Stored records
# # #

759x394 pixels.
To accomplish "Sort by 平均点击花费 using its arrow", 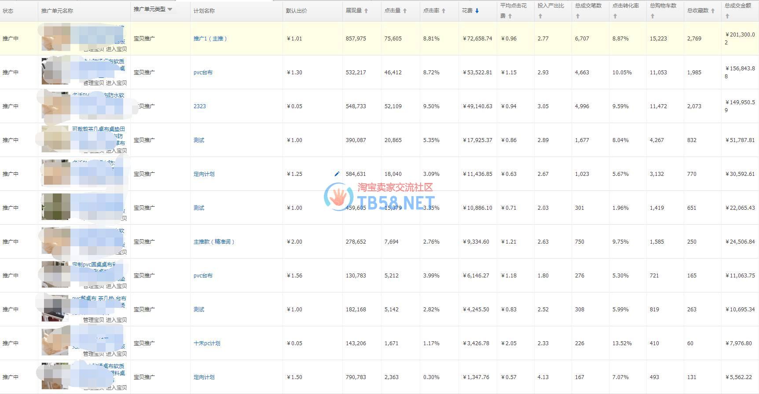I will tap(510, 16).

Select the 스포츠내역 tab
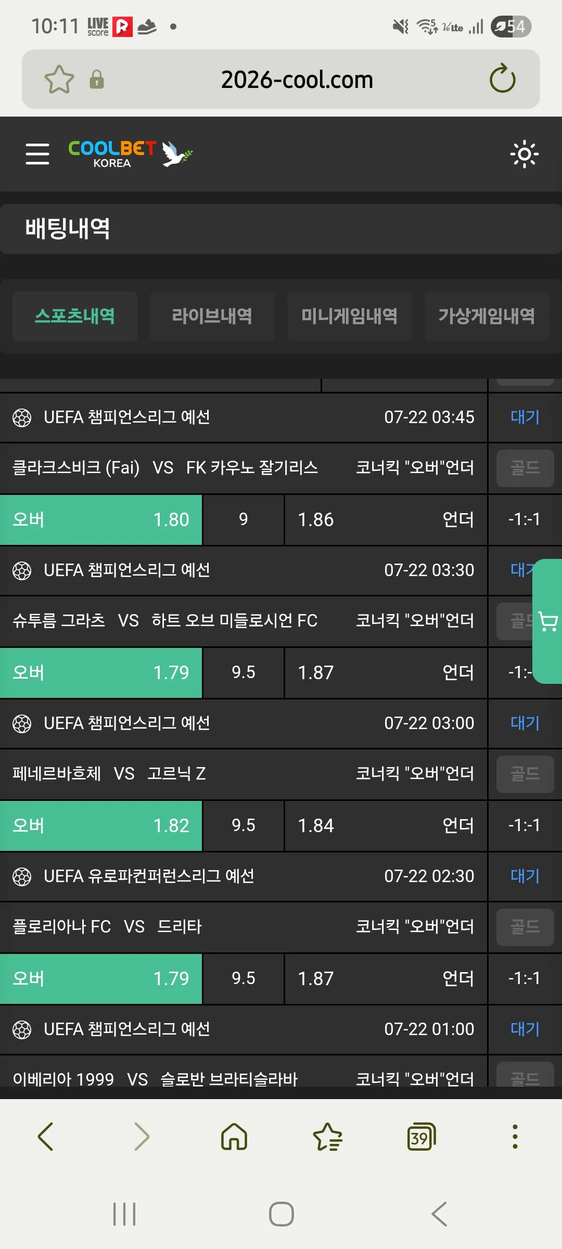[x=75, y=316]
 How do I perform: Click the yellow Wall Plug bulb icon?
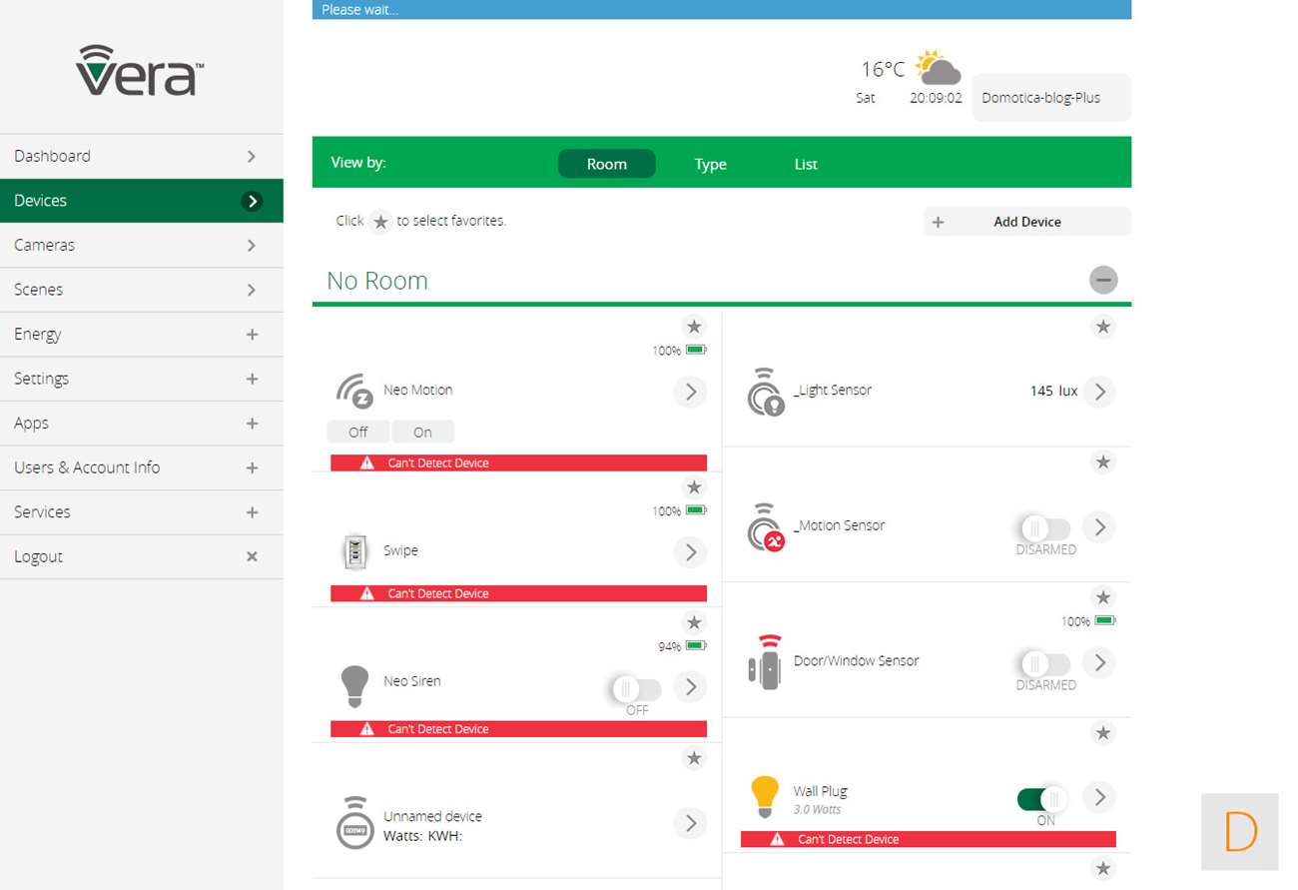764,797
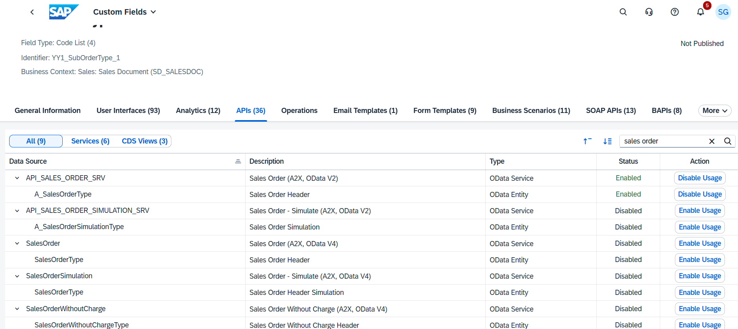Collapse all rows icon in table toolbar
Image resolution: width=738 pixels, height=329 pixels.
point(587,141)

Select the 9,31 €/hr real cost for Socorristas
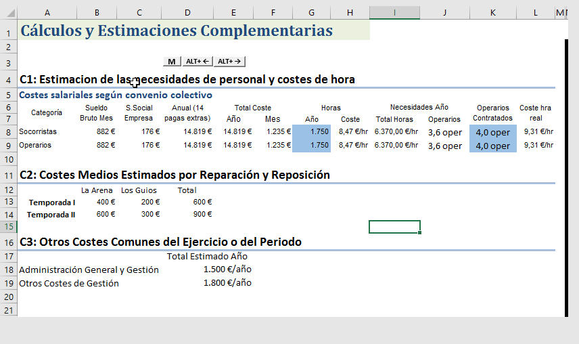[x=538, y=131]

# # #

**What to produce:**
Please copy, exactly as written, the lines from the one that contains "Select the 스포츠내역 tab" through the end of the records, both ends included. Do not include the pictures.

**Solution to this task:**
Select the 스포츠내역 tab
[x=75, y=316]
 How do I perform: Click the yellow Wall Plug bulb icon?
764,797
Collapse all rows icon in table toolbar
Image resolution: width=738 pixels, height=329 pixels.
point(587,141)

Select the 9,31 €/hr real cost for Socorristas
[x=538, y=131]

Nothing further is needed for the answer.